Резюме выступлений: позиции спикеров конференции по рассмотренным вопросам.
Запись секции доступна на платформах Rutube и VK.
1. Какому функциональному руководителю должен подчиняться DPO?
1) DPO функционально должно подчиняться единоличному или коллегиальному исполнительному органу, поскольку получает указания от него и подотчетно ему.
Чем выше уровень подчиненности DPO, тем больше у него полномочий и тем эффективнее он будет их реализовывать.
2) Подчинение отделу информационной безопасности, юридическому отделу и тд. менее эффективно. Ответственность — это всегда не только обязанности, но и соответствующие права, поскольку без этого невозможно исполнять свои функции. Чем меньше прав и полномочий у ответственного за обработку персональных данных, тем менее эффективной будет его деятельность. Когда над DPO еще 10 начальников, которые формально при этом ответственными ни за что не являются, это ставит под сомнение эффективность работы.
3) Если в одном лице сочетаются две должности (например, руководитель отдела информационной безопасности и DPO), то необходимо обращать внимание, чтобы в полномочиях не было конфликта интересов. Он не должен проверять сам себя.
2. Ответственность DPO
1) Относительно банковской сферы и ответственности DPO: если DPO становится на уровне заместителя первого лица и входит в состав правления, то он становится КДЛ и привлекается к субсидиарной ответственности, кроме того, что он DPO. Судебная практика не разбирается в функционалах членов правления и всех вместе привлекает к субсидиарной ответственности или возмещению убытков.
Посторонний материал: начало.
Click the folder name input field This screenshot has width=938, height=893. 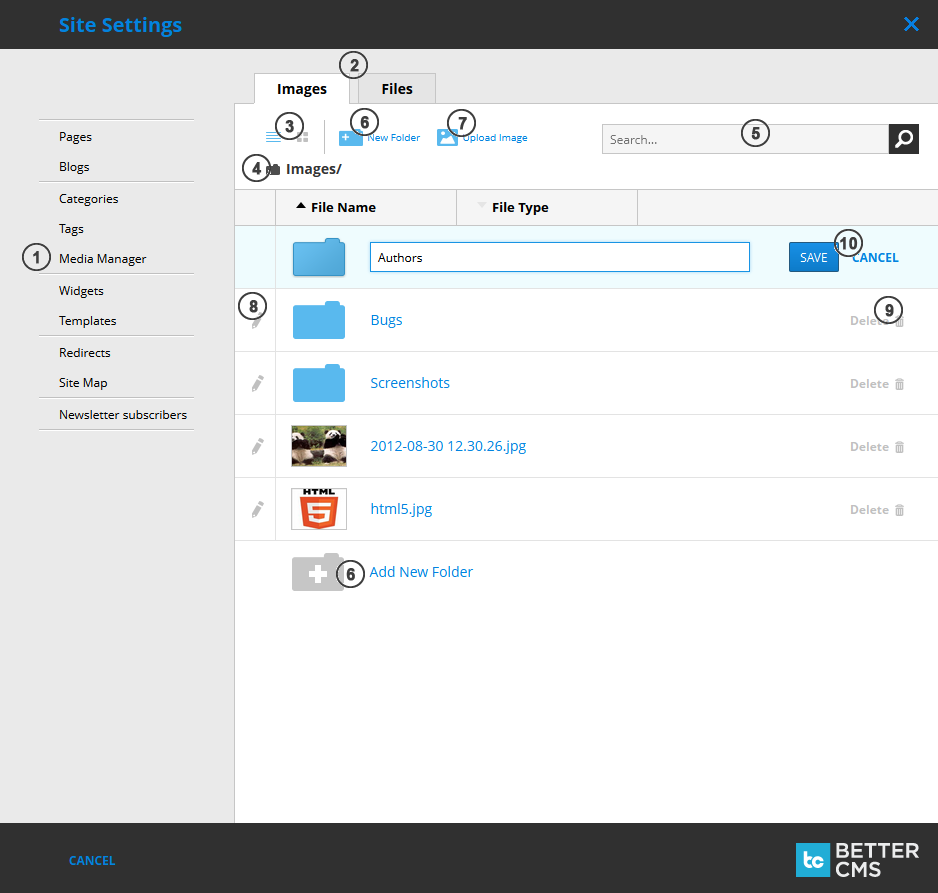[559, 257]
В данном случае стоит понимать, что не бывает высоких зарплат на безрисковых позициях. Уровень ответственности принимается во время подписания трудового договора и должностной инструкции.
2) В крупных организациях часто встречается размывание ответственности путем делегирования обязанностей (но не прав) на нижнеуровневых сотрудников. Схема снятия части ответственности может быть «рабочей» в случае, если вместе с обязанностями по принятию рисков, нижестоящие сотрудники наделяются и соответствующими правами документально. Однако при такой системе делегирования обязанностей и ответственности, нужно выстроить эффективную систему внутреннего контроля, поскольку на DPO лежит функция контроля. Кроме того, система делегирования не спасает делегировавшего за действия того, кому он делегировал.
3. Управление рисками
1) С риском не нужно бороться, им нужно управлять, а чтобы им управлять, он должен быть качественно описан, а дальше - контроль и мониторинг исполнения.
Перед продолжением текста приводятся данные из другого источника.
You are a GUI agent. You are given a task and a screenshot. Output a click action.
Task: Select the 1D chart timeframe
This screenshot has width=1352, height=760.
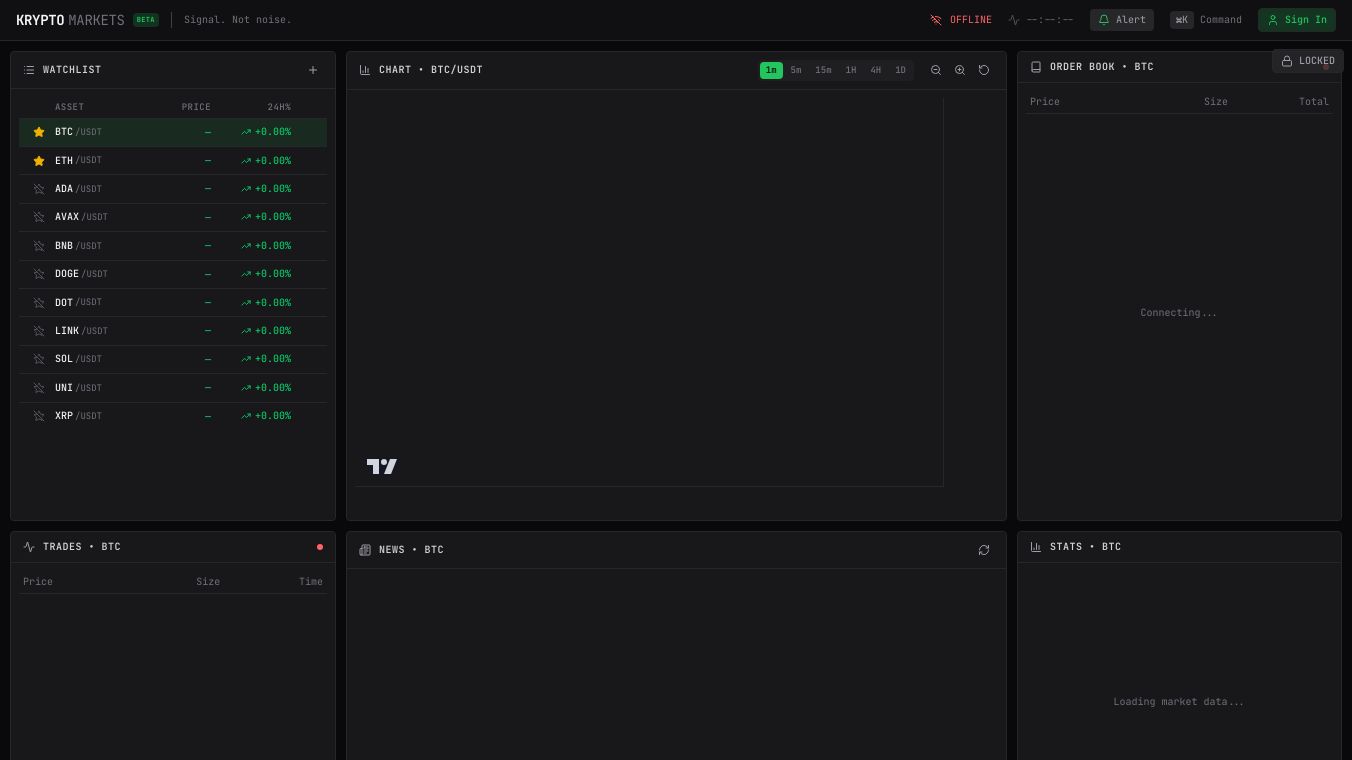[x=900, y=70]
2) Риски по № 152 ФЗ - риски ИБ, ошибки сотрудников или мошенничество? Ответ на этот вопрос поможет решить проблему управления этими рисками. Должна быть мультимодальная структура рисков. Ответственным за сбор должен быть DPO.
3) Нужна аналитика рисков с точки зрения их вероятности, так как они должны быть учтены до инцидентов. Система контроля должна быть выстроена с учетом этих рисков.
4) Для риск-ориентированного управления надо быть глубоко компетентным в своей области: знать процессы, анализировать, видеть в них слабые звенья. Риски, как правило, на стыках, пересечениях полномочий разных подразделений. Все это нужно оценить и попытаться предложить дополнительные контрольные процедуры.
4. Возможна ли передача полномочий DPO на аутсорсинг?
1) Передача функции DPO на аутсорсинг не спасёт генерального директора от ответственности, поскольку решение о передаче принимал он. Более того, у компании есть чувствительные процессы, в которые нежелательно посвящать аутсорс.
2) В договоре с аутсорсом нужно прописать каждый случай, за который они понесут ответственность. В суде придется доказать, что а) произошли убытки, б) есть заинтересованность лица, на которого вы хотите возложить убытки, в причинении убытков, в) причинно-следственную связь между этими составляющими.
3) Договор с внешним DPO - гражданско-правовые отношения. Человек навряд ли согласится на полную компенсацию убытков своей работы. Тем более, он не находится внутри компании. Внешний DPO - хороший инструмент для управления рисками. Но договор с ним не является страхованием отсутствия рисков.